For the past 10 years, our work has been focussed on the role of tau in Alzheimer's disease (AD) and other taoupathies. AD, the most common cause of dementia among people age 65 and older, is characterized by the progressive and irreversible degeneration of neuronal processes and the consequent loss of synaptic connections. This disease has been studied from many angles including its etiology, diagnosis, potential treatments, and prognosis. As a result of these studies, much is known regarding the molecular composition of the senile plaques and neurofibrillary tangles, the AD hallmark lesions. Senile plaques are composed of extracellular deposits of Ab derived by proteolytic cleavage from the amyloid precursor protein. Neurofibrillary tangles, on the other hand, are intracellular bundles of self-assembled tau proteins. In the past decade, research has focused on a potential link between these two lesions. The data obtained support a key role for tau in the mechanisms leading to Ab-induced neurodegeneration in the central nervous system. Building upon work of many others, we have shown that neurons expressing either mouse or human tau degenerated in the presence of preaggregated Ab, while no signs of degeneration were detected in Ab-treated tau-depleted neurons. More recently, evidence has emerged linking tau cleavage with neuronal death. We have identified a 17 kDa tau fragment (tau45-230) that is the result of calpain cleavage. High levels of this fragment have been detected in cultured hippocampal neurons incubated in the presence of Ab as well as in brain samples obtained from AD animal model systems. In addition, the expression of this tau fragment in otherwise healthy hippocampal neurons induces progressive neuronal degeneration leading to cell death. Our results also showed enhanced neuronal death and synapse loss in transgenic mice expressing tau45-230. Ongoing research in our lab is focussd on elucidating the mechanisms underlying the toxic effects of tau45-230 in the context of neurodegenerative diseases.

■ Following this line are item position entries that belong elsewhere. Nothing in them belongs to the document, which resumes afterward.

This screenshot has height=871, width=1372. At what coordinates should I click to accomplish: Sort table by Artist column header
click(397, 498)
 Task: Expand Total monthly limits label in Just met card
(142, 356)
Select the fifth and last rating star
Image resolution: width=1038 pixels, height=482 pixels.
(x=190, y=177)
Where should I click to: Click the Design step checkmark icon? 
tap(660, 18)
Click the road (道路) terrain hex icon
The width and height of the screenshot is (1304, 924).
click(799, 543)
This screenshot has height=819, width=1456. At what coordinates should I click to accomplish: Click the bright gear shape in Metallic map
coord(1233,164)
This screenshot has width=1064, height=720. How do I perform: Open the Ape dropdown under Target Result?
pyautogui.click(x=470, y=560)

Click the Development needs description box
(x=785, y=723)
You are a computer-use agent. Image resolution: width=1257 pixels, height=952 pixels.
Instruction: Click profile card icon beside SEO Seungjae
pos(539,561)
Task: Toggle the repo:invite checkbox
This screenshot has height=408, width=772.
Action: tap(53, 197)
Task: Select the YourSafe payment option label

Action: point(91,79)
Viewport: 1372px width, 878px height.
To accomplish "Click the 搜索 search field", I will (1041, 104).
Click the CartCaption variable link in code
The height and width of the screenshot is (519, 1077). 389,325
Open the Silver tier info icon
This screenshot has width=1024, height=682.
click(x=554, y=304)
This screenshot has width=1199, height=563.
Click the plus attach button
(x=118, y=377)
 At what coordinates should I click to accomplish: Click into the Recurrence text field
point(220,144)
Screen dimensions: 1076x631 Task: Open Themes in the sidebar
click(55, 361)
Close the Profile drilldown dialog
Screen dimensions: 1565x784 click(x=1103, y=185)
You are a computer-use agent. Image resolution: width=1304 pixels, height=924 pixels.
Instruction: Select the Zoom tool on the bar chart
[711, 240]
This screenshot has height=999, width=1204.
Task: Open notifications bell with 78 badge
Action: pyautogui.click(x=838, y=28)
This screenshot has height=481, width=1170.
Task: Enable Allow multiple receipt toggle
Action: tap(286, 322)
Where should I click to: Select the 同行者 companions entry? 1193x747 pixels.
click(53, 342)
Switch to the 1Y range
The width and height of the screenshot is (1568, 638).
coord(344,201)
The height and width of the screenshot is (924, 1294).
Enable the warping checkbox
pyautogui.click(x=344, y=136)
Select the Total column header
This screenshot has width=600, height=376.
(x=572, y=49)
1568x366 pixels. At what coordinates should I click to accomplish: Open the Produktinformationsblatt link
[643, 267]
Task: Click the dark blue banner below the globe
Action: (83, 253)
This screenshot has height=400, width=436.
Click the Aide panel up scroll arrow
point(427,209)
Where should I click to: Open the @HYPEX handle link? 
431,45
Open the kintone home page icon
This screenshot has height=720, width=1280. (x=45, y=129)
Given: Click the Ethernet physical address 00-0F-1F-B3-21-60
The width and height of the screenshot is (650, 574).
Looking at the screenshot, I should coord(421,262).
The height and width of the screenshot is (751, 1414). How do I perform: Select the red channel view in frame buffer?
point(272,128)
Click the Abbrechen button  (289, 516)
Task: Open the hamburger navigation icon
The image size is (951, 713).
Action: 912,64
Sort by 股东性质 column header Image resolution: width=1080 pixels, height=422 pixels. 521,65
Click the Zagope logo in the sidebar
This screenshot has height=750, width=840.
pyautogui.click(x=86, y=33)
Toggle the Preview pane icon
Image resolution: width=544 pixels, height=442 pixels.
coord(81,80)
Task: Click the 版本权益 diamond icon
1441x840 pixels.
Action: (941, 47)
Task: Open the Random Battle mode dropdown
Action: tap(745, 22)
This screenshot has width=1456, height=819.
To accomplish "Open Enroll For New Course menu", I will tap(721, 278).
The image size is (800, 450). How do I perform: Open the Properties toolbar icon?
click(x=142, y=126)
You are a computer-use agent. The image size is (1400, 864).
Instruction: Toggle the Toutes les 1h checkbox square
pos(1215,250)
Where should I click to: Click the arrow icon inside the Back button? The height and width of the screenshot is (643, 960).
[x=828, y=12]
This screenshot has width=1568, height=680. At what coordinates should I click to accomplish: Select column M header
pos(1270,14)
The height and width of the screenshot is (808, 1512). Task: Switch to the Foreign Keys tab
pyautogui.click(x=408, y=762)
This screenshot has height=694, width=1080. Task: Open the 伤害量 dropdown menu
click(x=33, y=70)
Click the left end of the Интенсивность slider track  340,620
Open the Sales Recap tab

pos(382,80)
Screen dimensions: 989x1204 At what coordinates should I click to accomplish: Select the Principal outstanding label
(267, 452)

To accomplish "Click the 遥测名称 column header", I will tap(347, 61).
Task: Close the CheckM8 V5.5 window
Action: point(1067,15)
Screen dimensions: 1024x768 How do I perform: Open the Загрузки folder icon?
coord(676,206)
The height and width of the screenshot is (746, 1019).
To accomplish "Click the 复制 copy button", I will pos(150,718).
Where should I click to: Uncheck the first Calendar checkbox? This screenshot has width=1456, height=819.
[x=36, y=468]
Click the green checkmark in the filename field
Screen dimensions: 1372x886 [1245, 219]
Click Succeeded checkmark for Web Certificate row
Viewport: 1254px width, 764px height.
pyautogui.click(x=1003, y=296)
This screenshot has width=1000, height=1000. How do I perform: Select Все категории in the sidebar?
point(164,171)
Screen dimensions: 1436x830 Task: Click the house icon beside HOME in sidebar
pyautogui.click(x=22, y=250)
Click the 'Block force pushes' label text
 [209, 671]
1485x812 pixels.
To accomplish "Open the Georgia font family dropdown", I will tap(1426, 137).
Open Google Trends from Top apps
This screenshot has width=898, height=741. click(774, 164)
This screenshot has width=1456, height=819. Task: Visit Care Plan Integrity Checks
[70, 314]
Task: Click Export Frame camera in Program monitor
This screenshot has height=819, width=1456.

Progressive degeneration in cultured hippocampal neurons obtained from transgenic tau45-230 mice

(A-H) Hippocampal neurons obtained from transgenic tau45-230 mice were kept in culture for 1 (A-D), 7 (E&F), 14 (G&H) and 21 (I&J) days. Neurons were fixed and immunostained using a tubulin (A,C, E, G & I) and our tau45-230 (B, F, H & J) antibodies. Tau45-230 immunoreactivity increased as the neurons developed in culture. Note the absence of immunoreactivity when the tau45-230 antibody was omitted (D) and the change in the distribution of tau45-230 from a punctate localization (arrow in F) to a more diffuse immunoreactive pattern after the first week in culture. Signs of progressive degeneration, including ­tortuose processes, were readily detected as early as 14 days in culture neurons (arrow in H). Complete degeneration of neuritic processes was evident in 21 days in culture hippocampal neurons (arrow in J). Scale bar: 20µm.